- [DOCUMENT SEGMENT]:
Alluitz (also Asluze ) is a peak of Biscay, Basque Country (Spain), 1,034.3 metres high.

== Description ==

It is the second highest peak of the Urkiola range. It is part of the same compact gray limestone mass that forms the Anboto.

The main feature of the mountain is the 600m high cliff that forms the south face. The north face, although steep and rough, offers a practical access for experienced climbers.

To reach the summit going along the crests (from Anboto), it's necessary to pass the "Devil's pass" that has taken the lives of some reckless climbers.

==Ascents==

Atxarte - 1h 30m

The most normal way of access starts from Atxarte (290 m) and ascents to the col of Artola (564m) where it's possible to climb the easy and nearby Aitz Txiki (791m) to the right. To the left of the col starts the climb to the Alluitz, bordering the cliff.

- [EXTRACTED DATA]:
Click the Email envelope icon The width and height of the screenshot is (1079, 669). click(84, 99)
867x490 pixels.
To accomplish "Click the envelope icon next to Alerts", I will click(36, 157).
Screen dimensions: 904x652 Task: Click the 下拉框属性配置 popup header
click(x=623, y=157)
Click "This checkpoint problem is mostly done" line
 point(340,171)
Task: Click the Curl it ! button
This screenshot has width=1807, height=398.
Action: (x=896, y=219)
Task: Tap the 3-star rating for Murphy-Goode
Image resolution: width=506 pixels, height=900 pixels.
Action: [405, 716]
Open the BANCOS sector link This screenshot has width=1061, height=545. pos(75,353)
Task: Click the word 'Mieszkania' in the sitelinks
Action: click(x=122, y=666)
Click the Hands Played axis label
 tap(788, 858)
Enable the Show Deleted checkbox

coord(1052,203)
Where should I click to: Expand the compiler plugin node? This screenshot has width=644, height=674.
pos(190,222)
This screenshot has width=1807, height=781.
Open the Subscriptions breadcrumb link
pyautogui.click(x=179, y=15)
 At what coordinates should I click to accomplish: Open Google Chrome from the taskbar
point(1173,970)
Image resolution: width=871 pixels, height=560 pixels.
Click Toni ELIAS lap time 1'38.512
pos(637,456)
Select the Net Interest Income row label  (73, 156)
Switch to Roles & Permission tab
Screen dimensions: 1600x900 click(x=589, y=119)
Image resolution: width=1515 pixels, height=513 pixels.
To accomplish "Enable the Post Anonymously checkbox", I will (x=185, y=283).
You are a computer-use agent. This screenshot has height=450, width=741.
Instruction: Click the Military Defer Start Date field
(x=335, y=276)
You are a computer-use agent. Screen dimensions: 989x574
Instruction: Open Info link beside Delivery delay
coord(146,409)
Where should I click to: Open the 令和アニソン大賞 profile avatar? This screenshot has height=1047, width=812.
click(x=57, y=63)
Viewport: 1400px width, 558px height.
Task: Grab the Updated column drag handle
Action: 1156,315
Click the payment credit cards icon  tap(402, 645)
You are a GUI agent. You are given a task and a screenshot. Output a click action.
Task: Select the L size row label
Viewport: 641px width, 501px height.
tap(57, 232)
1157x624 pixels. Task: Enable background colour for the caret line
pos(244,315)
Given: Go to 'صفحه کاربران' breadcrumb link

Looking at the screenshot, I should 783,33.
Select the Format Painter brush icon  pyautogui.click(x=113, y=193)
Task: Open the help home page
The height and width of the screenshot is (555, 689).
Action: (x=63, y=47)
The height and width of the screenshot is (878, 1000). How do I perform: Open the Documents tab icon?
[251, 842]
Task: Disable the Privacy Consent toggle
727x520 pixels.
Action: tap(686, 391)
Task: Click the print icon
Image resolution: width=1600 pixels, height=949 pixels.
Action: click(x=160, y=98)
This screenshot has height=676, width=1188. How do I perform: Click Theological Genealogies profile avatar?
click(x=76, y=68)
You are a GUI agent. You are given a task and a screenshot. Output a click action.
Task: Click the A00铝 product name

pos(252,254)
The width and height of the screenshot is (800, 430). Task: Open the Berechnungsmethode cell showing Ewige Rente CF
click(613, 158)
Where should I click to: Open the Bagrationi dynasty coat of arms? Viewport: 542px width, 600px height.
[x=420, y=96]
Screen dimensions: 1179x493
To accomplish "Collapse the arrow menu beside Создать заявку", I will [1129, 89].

- [YOUR GOAL]:
Extend the description of the Alluitz peak, picking up right after its last sentence.

- [ANSWER TO THE EXERCISE]:
The crest (Devil's Pass) - 3h 30m

Starting at Urkiolamendi pass, this way goes from the col of Larrano (957m) between Alluitz and Anboto, following the dangerous crest, where precaution must be taken. The Devil's Pass or Infenuko Zubia can be perfectly crossed, but it is scary due to the high cliffs on both sides.

Southern face

The southern cliff looks impossible to climb, but here are Biscay's most important rock climbing schools.